Venant à sa rencontre, les hommes la portèrent en triomphe sur le
bateau. Lilith était leur capitaine et gare à qui viendrait lui
interdire d'exercer son métier! Ils étaient si fiers d'elle, qu'ils
auraient pu commettre bien des vilainetés.
La
confrérie des marchands apprit bien vite la nouvelle car
l'information avait fait le tour de tous les ports à une vitesse
incroyable. Certes, quelques vieux bourrus y trouvèrent à redire
mais la majorité reconnut les mérites de la dame et lui accorda
aussitôt le droit de poursuivre ce métier qui lui collait à la
peau tout autant que son chapeau.
A
partir de ce jour, les femmes furent admises sur les bateaux de
Loire.

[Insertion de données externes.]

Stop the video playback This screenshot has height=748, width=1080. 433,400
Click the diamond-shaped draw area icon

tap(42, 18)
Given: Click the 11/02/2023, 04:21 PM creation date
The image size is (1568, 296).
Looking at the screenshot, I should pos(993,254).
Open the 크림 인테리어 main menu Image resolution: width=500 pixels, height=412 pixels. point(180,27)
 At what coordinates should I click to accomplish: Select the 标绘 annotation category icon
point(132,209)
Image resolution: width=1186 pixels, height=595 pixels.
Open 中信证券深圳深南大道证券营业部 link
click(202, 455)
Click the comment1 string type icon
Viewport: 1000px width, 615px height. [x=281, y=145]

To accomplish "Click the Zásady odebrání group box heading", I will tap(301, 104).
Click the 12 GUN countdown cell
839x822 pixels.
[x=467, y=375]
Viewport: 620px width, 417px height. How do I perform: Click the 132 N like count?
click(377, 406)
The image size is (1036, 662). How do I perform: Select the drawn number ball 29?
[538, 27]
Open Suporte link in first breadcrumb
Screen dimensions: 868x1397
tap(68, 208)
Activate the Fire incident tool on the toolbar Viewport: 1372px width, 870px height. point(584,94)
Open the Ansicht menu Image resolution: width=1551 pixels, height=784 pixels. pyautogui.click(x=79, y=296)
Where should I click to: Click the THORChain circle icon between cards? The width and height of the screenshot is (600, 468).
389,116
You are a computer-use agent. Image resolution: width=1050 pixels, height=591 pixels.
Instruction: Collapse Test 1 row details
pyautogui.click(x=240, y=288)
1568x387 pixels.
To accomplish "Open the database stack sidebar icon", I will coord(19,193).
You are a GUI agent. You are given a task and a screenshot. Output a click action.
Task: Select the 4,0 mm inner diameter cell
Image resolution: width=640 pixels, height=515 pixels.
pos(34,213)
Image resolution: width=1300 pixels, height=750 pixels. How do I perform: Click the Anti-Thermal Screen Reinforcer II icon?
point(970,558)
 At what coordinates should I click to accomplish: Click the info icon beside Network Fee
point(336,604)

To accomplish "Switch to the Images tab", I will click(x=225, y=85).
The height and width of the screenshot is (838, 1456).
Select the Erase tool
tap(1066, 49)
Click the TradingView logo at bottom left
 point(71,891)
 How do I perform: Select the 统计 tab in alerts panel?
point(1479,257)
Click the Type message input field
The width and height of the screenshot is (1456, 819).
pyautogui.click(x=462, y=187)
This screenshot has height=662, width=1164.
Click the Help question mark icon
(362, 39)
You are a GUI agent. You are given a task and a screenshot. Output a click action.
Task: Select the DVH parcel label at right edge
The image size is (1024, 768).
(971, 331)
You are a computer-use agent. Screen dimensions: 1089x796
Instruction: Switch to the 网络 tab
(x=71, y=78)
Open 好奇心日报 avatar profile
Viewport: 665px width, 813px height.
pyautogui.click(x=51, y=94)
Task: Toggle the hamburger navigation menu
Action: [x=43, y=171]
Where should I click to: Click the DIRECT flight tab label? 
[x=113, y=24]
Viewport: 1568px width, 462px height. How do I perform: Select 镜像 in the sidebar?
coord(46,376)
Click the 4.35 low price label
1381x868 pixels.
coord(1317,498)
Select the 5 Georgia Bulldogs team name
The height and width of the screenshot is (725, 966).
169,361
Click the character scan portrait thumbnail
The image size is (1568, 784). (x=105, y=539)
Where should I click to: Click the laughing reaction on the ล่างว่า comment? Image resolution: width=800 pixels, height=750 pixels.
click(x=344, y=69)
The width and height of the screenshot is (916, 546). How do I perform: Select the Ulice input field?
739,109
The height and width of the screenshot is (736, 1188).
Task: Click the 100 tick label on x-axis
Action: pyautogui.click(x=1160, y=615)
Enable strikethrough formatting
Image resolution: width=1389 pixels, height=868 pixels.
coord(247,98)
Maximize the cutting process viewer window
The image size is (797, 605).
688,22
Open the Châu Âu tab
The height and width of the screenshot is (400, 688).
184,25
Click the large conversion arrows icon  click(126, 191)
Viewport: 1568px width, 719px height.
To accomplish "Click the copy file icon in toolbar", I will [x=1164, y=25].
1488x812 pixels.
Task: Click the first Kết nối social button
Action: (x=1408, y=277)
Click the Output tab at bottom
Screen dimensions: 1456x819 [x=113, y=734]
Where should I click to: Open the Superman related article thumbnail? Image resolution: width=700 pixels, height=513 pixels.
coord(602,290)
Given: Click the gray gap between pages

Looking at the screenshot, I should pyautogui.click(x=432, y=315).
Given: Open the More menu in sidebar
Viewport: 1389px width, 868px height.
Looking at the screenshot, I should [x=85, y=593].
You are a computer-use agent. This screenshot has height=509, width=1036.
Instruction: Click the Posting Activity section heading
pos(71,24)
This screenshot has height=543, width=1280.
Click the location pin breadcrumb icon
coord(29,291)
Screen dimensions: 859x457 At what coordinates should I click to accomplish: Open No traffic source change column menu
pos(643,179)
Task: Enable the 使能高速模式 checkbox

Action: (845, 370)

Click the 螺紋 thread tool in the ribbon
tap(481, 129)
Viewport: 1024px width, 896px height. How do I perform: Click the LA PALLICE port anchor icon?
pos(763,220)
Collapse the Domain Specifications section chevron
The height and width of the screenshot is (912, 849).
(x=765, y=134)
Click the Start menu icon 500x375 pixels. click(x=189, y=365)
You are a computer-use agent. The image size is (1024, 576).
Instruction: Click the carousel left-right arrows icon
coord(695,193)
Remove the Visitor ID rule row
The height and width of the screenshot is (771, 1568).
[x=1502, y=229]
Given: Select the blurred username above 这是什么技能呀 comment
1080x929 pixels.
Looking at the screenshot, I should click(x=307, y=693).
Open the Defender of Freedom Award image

Le métier pour rude et difficile qu'il puisse être, en
attira quelques-unes. Quand nombre de confréries interdisaient la
pratique professionnelle aux dames, les mariniers avaient franchi le
pas de l'ouverture et de la tolérance. De cette aventure étonnante,
il resta le chapeau d'apparat et la coutume qu'adoptèrent ces gars
aux manières souvent si déplaisantes, de bouter leur couvre-chef
devant les dames de rencontre.
Ils
avaient pris cette habitude pour honorer Lilith et lui montrer tout
le respect qu'ils portaient à sa détermination et son courage.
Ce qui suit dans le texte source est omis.